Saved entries
..............................

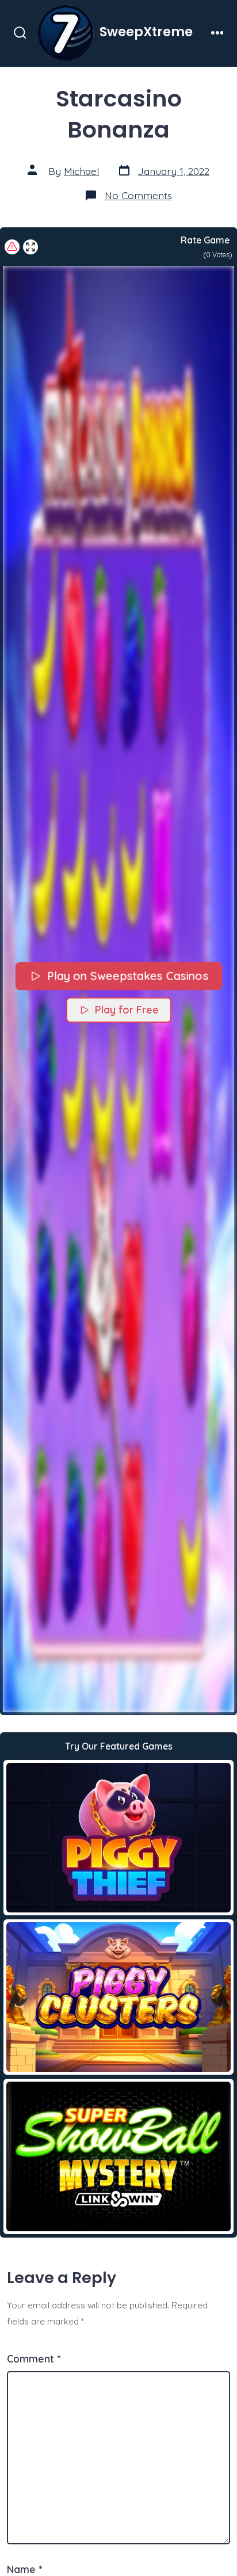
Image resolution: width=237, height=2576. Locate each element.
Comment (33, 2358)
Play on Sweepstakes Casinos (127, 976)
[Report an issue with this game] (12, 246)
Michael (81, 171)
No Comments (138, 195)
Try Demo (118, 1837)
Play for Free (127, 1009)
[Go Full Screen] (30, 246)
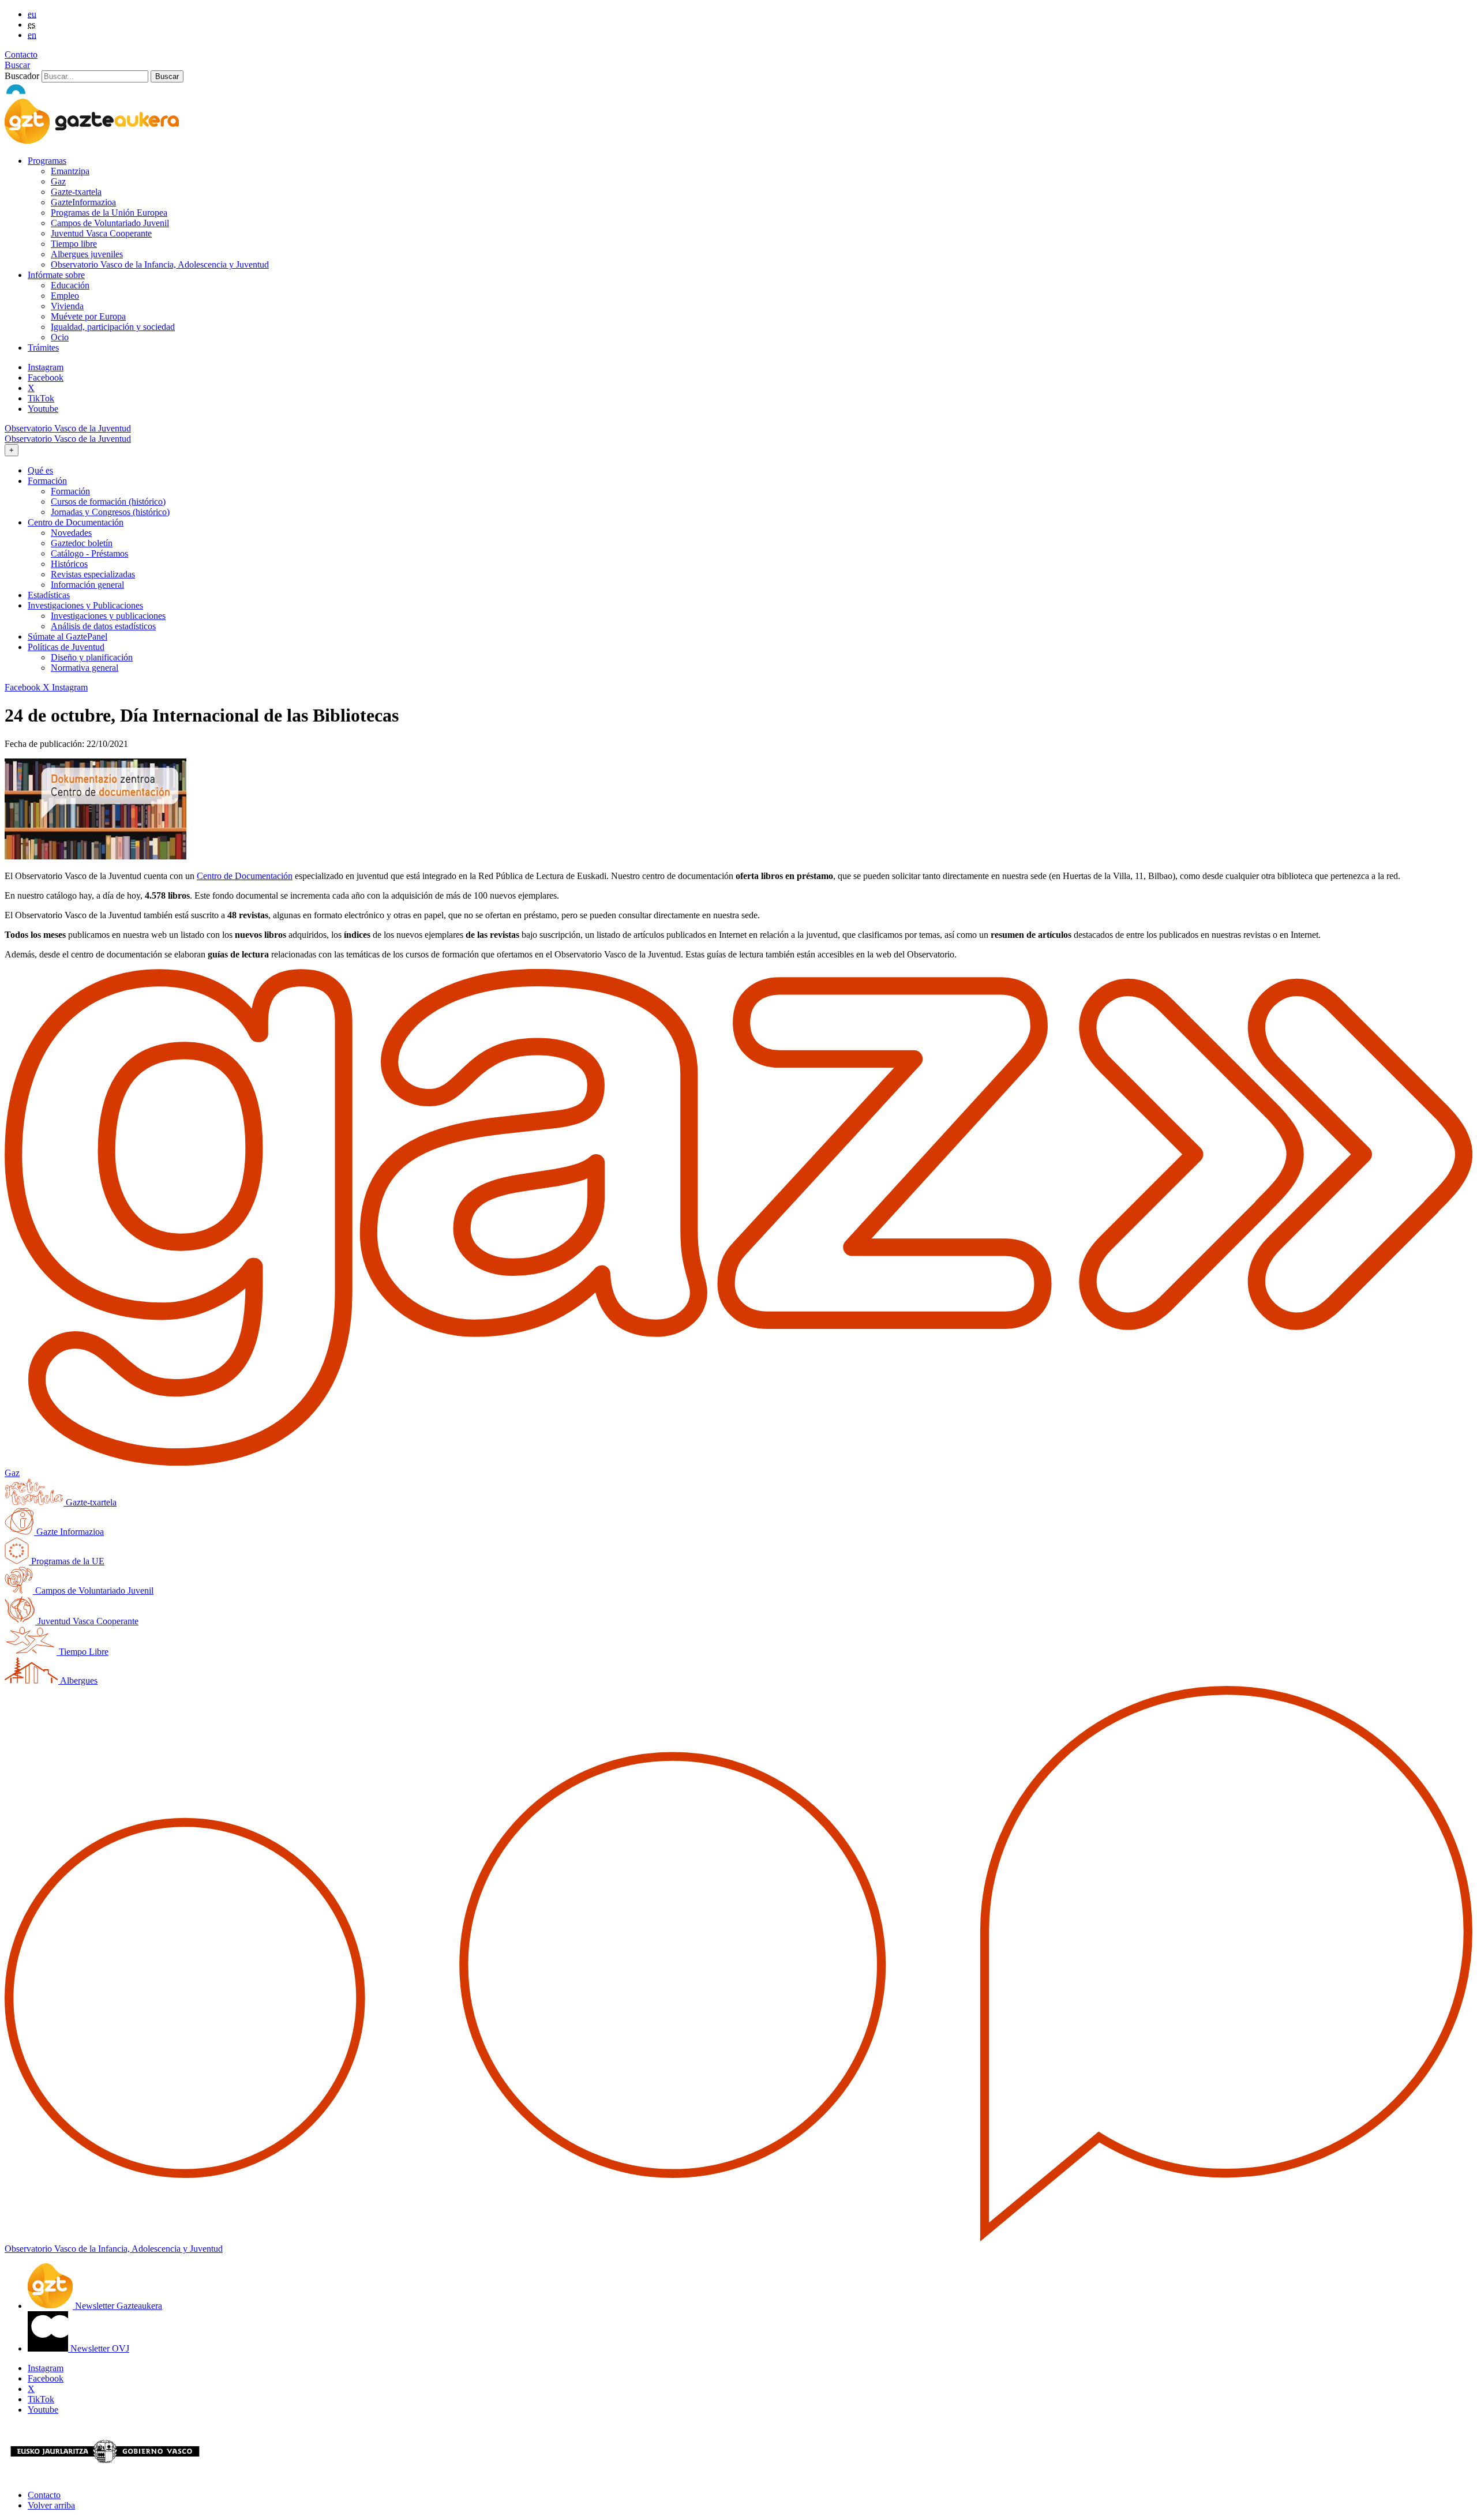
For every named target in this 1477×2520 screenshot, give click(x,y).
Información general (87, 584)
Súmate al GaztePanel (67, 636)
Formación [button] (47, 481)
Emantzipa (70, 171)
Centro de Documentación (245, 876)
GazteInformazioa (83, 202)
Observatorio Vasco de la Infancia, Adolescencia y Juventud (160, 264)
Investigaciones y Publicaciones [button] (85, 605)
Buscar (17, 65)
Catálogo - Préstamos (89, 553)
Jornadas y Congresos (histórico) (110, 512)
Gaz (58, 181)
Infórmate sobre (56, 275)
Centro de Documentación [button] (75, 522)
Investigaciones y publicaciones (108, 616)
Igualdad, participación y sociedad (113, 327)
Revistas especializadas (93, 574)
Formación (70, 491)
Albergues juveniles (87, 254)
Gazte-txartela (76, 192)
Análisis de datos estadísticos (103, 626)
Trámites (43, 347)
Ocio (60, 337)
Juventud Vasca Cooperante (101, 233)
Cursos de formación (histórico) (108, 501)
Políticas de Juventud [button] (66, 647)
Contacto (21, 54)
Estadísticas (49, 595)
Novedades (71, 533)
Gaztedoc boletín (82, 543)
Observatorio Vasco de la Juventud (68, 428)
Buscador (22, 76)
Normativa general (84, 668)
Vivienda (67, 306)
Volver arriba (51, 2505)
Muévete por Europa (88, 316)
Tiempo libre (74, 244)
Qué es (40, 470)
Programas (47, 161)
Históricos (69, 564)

..............................

## TO DO
Repeat each line above exactly as it reads, omitting any pictures.

## COMPLETED TASK
Image resolution: width=237, height=2576. Locate each element.
Comment (33, 2358)
Play on Sweepstakes Casinos (127, 976)
[Report an issue with this game] (12, 246)
Michael (81, 171)
No Comments (138, 195)
Try Demo (118, 1837)
Play for Free (127, 1009)
[Go Full Screen] (30, 246)
For every named target in this 1477×2520 screenshot, give click(x,y).
Información general (87, 584)
Súmate al GaztePanel (67, 636)
Formación [button] (47, 481)
Emantzipa (70, 171)
Centro de Documentación (245, 876)
GazteInformazioa (83, 202)
Observatorio Vasco de la Infancia, Adolescencia y Juventud (160, 264)
Investigaciones y Publicaciones [button] (85, 605)
Buscar (17, 65)
Catálogo - Préstamos (89, 553)
Jornadas y Congresos (histórico) (110, 512)
Gaz (58, 181)
Infórmate sobre (56, 275)
Centro de Documentación [button] (75, 522)
Investigaciones y publicaciones (108, 616)
Igualdad, participación y sociedad (113, 327)
Revistas especializadas (93, 574)
Formación (70, 491)
Albergues juveniles (87, 254)
Gazte-txartela (76, 192)
Análisis de datos estadísticos (103, 626)
Trámites (43, 347)
Ocio (60, 337)
Juventud Vasca Cooperante (101, 233)
Cursos de formación (histórico) (108, 501)
Políticas de Juventud [button] (66, 647)
Contacto (21, 54)
Estadísticas (49, 595)
Novedades (71, 533)
Gaztedoc boletín (82, 543)
Observatorio Vasco de la Juventud (68, 428)
Buscador (22, 76)
Normativa general (84, 668)
Vivienda (67, 306)
Volver arriba (51, 2505)
Muévete por Europa (88, 316)
Tiempo libre (74, 244)
Qué es (40, 470)
Programas (47, 161)
Históricos (69, 564)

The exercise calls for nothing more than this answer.